Yevamot, Chapter Fifteen, Mishnah Three
In the previous mishnah Bet Hillel agreed with Bet Shammai that a woman who states that her husband died is to be believed, at least in most cases. In our mishnah, Bet Hillel states that her testimony allows her to remarry but not to receive her ketubah payment, the amount that a man owes a woman upon death or divorce. Bet Shammai holds that she also receives her ketubah payment. As in the previous mishnah, in the end Bet Hillel changes their opinion and agrees with Bet Hillel.
1) Bet Shammai says: she may marry and she receives her ketubah.
a) Bet Hillel says: she may marry but she does not receive her ketubah.
2) Bet Shammai said to them: you have permitted [what might be] the serious consequence of illicit intercourse, why should you not permit [the taking of her husbands] money which is of less consequence!

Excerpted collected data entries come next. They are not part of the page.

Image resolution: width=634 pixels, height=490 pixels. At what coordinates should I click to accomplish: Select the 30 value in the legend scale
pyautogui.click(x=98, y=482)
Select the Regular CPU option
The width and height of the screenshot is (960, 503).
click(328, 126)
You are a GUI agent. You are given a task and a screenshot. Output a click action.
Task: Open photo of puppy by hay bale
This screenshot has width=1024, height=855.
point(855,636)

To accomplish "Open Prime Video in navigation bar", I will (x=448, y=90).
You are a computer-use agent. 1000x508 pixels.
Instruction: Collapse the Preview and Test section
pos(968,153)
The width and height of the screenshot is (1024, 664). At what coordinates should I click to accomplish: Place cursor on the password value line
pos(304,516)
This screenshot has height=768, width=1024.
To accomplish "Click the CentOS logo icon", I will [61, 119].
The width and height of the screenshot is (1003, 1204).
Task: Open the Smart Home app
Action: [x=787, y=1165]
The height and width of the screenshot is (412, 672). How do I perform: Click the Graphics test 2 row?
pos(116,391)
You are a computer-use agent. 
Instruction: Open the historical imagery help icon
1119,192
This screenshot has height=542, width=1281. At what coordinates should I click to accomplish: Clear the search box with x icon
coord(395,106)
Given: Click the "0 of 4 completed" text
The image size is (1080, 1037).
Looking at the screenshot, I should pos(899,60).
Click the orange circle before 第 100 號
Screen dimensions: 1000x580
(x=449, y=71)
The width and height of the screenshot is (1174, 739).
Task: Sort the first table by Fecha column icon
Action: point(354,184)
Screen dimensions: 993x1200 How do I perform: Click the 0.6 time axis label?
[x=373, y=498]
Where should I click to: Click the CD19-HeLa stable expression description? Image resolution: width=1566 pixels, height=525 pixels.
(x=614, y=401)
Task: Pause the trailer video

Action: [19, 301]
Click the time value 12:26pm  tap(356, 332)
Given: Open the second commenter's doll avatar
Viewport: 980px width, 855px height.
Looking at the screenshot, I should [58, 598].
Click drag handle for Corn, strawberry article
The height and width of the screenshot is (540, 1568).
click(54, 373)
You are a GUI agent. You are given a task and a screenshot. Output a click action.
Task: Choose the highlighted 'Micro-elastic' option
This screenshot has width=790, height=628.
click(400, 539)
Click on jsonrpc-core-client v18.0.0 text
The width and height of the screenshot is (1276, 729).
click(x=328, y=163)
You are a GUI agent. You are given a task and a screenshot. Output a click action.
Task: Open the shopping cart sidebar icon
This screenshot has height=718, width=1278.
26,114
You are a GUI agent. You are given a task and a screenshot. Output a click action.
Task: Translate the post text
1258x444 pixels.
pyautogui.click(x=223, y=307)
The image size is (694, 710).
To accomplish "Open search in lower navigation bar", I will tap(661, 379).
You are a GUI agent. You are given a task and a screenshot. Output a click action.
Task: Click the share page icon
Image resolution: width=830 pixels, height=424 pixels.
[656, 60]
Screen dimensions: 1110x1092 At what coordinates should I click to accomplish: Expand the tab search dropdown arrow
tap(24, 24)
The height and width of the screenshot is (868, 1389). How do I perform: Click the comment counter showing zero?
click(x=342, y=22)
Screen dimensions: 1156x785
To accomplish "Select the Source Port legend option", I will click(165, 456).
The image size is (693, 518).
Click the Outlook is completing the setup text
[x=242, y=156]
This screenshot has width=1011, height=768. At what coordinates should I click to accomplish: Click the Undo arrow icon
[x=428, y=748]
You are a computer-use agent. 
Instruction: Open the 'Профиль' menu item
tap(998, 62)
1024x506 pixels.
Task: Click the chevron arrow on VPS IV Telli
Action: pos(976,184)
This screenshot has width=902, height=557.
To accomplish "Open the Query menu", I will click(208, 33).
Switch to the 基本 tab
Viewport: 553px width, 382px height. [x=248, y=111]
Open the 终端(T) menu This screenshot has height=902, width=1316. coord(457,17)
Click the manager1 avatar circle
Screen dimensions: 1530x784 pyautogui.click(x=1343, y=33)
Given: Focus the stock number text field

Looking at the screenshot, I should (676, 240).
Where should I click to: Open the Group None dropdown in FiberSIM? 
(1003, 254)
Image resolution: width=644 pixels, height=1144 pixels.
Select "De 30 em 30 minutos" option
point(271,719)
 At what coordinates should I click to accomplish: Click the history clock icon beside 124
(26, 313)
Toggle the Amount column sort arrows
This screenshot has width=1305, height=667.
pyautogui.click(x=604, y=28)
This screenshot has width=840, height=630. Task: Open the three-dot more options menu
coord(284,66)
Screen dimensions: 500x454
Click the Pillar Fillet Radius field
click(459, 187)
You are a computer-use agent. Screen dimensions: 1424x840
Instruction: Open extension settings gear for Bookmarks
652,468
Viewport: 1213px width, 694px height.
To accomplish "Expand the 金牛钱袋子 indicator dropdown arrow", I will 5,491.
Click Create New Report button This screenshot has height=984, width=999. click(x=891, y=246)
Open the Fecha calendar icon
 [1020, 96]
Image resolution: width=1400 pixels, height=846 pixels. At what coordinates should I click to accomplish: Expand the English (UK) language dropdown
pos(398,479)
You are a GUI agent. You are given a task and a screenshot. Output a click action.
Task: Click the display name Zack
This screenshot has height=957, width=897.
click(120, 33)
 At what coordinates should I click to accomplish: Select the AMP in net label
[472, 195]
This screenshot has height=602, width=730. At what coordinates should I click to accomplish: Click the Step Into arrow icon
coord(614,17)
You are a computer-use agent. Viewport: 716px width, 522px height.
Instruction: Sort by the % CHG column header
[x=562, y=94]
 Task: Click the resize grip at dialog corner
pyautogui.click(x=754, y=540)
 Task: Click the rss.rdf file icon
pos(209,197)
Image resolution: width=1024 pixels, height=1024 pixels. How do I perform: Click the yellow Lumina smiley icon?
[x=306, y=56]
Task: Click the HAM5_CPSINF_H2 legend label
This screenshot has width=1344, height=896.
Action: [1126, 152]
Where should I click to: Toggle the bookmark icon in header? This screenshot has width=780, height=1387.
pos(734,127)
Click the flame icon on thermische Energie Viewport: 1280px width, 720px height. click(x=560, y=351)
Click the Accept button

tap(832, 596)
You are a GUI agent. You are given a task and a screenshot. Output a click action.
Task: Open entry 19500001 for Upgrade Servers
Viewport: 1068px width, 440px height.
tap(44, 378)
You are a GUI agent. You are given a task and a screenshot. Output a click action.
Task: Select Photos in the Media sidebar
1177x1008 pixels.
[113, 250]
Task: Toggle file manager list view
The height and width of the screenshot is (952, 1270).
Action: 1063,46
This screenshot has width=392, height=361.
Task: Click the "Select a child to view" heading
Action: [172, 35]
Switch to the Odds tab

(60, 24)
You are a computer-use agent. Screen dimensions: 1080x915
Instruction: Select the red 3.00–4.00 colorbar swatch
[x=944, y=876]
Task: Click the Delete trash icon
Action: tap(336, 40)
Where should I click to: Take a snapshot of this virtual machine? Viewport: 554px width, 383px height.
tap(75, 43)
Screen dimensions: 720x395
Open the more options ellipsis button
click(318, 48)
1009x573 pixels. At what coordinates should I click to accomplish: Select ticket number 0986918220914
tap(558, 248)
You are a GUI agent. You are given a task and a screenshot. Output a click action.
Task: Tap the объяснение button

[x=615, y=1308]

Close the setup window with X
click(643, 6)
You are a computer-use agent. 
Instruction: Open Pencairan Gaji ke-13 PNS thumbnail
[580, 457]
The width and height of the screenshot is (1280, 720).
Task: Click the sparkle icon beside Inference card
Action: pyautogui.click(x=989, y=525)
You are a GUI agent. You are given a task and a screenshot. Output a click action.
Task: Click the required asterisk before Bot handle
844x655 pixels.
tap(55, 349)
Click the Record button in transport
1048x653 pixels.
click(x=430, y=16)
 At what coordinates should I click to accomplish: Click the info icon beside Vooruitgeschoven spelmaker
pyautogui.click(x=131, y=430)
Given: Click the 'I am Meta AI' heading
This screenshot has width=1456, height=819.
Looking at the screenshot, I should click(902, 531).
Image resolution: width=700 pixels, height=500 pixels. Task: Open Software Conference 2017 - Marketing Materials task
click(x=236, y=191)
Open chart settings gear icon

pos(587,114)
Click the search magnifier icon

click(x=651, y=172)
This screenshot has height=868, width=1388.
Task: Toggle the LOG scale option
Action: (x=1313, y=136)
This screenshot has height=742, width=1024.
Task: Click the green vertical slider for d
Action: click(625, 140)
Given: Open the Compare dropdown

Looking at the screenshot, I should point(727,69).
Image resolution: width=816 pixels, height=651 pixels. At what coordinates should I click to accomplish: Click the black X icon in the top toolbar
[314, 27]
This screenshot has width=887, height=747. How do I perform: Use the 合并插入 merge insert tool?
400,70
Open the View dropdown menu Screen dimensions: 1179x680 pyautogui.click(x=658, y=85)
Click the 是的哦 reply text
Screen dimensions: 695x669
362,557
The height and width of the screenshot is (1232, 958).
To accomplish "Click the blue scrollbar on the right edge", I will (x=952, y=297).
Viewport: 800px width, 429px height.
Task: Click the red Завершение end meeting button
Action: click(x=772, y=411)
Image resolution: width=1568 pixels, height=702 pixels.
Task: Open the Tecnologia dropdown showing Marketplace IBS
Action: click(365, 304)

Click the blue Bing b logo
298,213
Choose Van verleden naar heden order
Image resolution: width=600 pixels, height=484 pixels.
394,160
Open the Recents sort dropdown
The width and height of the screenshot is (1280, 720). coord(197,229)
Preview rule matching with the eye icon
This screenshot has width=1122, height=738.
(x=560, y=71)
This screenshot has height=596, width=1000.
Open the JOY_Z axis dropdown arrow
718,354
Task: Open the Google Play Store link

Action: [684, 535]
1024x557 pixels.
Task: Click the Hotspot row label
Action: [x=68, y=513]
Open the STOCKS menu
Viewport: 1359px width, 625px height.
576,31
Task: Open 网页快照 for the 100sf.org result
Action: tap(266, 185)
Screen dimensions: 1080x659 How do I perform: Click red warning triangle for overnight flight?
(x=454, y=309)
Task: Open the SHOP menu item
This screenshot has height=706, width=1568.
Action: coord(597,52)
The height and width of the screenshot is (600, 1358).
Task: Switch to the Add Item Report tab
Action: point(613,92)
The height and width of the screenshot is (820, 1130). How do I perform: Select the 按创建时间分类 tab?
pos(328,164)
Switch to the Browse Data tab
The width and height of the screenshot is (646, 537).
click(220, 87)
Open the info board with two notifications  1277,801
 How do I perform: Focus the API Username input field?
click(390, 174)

a) Bet Hillel said to them: we find that based on her testimony, the brothers may not receive their inheritance.
b) Bet Shammai said to them: do we not learn this from her ketubah scroll wherein [her husband] writes to her if you are married to another man, you will receive what is prescribed for you!
3) Bet Hillel changed their view to rule in accordance with Bet Shammai.
Section one: This section delineates the dispute between the two houses, as explained in the introduction above.
Section two: Bet Shammai reasons that if she was not telling the truth about her husband dying (either by intentionally lying or by having made a mistake) the consequences of her remarrying are graver than the consequences of her illegitimately taking money from her husband. Remarrying while still married is adultery, and if done with intention can be a capital offense. The monetary crime of taking her ketubah while her husband is still alive is at worst fraud, and the money can always be rightfully restored. Since the Sages allow her to remarry, despite the potential severity of the crime, they must allow her to recover her ketubah payment.
Bet Hillel responds by citing a precedent. According to the accepted halakhah, a halakhah to which Bet Shammai agrees, when a woman testifies that her husband has died, his brothers do not inherit his money. This is because in monetary cases two witnesses are required. [Note: a mans brothers inherit him if he did not have children.] Therefore, just as the brothers do not collect their inheritance, so too the woman does not collect her ketubah.
Bet Shammai responds by citing the actual ketubah wording which states that if she marries another man she may collect the payment. Therefore, according to Bet Shammai, as soon as she is permitted to marry someone else, she may collect her ketubah. We should note that this is an interesting source of halakhah: the wording of the ketubah. Generally we would think that the halakhah would dictate the wording of the ketubah, but here we find the opposite. The ketubah, a secular document, becomes the source of Jewish law. This is not a common phenomenon in rabbinic literature but is found in several other places.
Section three: Bet Hillel again changed their minds and ruled as did Bet Shammai. Therefore, even though the brothers do not receive their inheritance, the wife may collect her ketubah.